It has been typical of candidates (and their supporters) to express their views in the media. Monday’s story in the local papers from Washington Rep. Pedro A. Tenorio was no exception and it was perfectly typical! Due to lack of planning, the CNMI government failed; there should be advance planning; I urge the government to start dealing with the issue. The government has to take the initiative. Such fluff means nothing and does nothing.

I would ask you, Mr. Tenorio, the same question that every voter should ask every candidate: What are YOUR plans for governance and how would you carry them out? Why should voters accept all this rhetoric when it is nothing more than finger pointing and bashing, full of sound and fury and yet signifying NOTHING. Why is it that all we have to listen to, election year after election year is somebody postulating that somebody else failed, while offering no plans or solutions of their own? Only the empty words count for me, because I am (somehow) better.

And why is it that, so far, all we have heard is how much the local government should meddle in the normal dynamic forces that govern the conduct of the private business community? Appropriate regulation is one thing, meddling is quite another. Instead of making the CNMI a “business friendly” place of business, most of you, so far, have done nothing more than try to force the business community and prospective business ventures into your little cubicle of duplicity and, sometimes, outright corruption. Most municipalities in democratically controlled nations have found out that this simply does not work.

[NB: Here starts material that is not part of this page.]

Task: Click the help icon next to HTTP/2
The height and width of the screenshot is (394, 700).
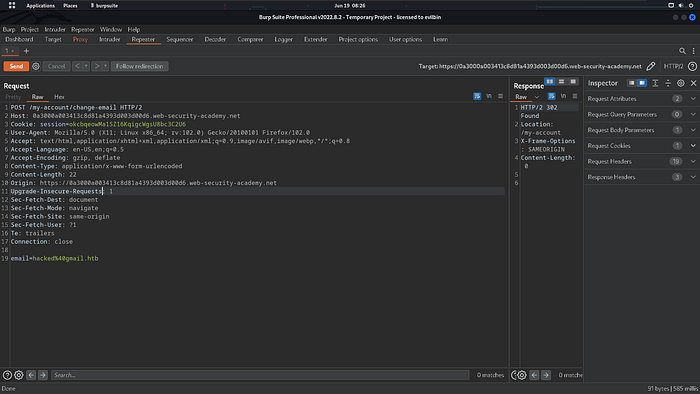Action: (x=692, y=66)
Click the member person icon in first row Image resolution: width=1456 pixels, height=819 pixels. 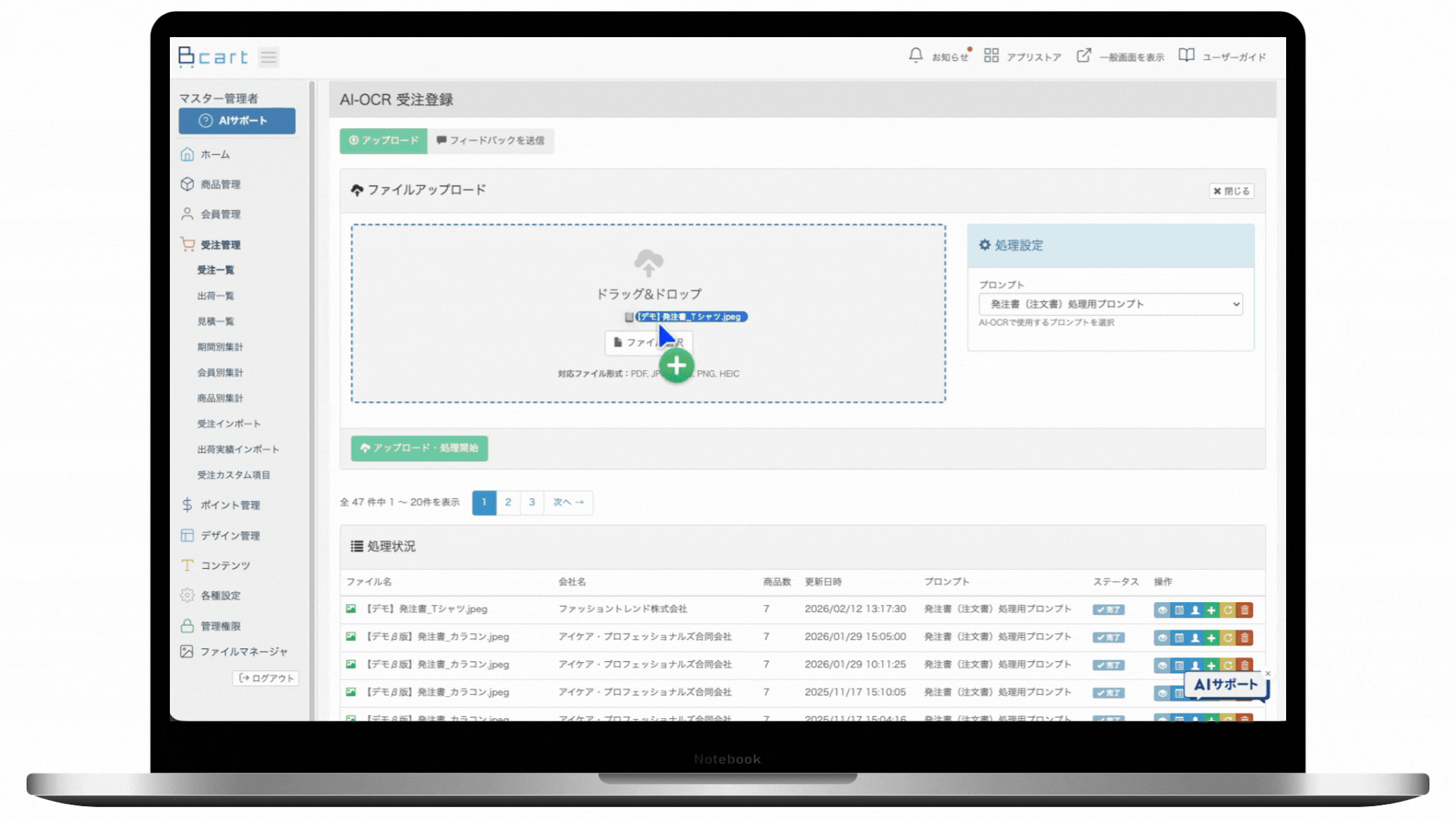coord(1195,610)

I urge each voter to begin asking serious questions of his/her chosen candidate. Do not accept or listen to finger pointing indictments about someone else’s failures. ASK: What will YOU actually do and HOW will you do it? It you don’t get an answer you like, let the candidate know, then try asking another candidate, until you find the one you think is truly better. This is NOT the year to rely on familial or custodial obligations; these tenets have only gotten the CNMI as far as the halfway house to oblivion.

And I urge all the candidates to change the attitude of the CNMI government. The competition is rapacious; the global economy is dreadful, so how can this little place contend? Maybe the CNMI is too small to have a great effect on the global economy, but you can bet that recovery will come sooner and with more munificence to those who will welcome it with open arms and a helpful attitude. To wit: When a prospective business venture appears on the horizon, stop asking, “What will you do for the CNMI if we LET you have a business here?” Start asking “What can the CNMI do to GET you to place your business here?” and then DO IT! That is, IF there are still ANY businesses that will even consider the CNMI anymore! You think the whole world isn’t watching how business is treated here. Look at all the recent business departures and all those who were or are being run out on a rail and then—think again!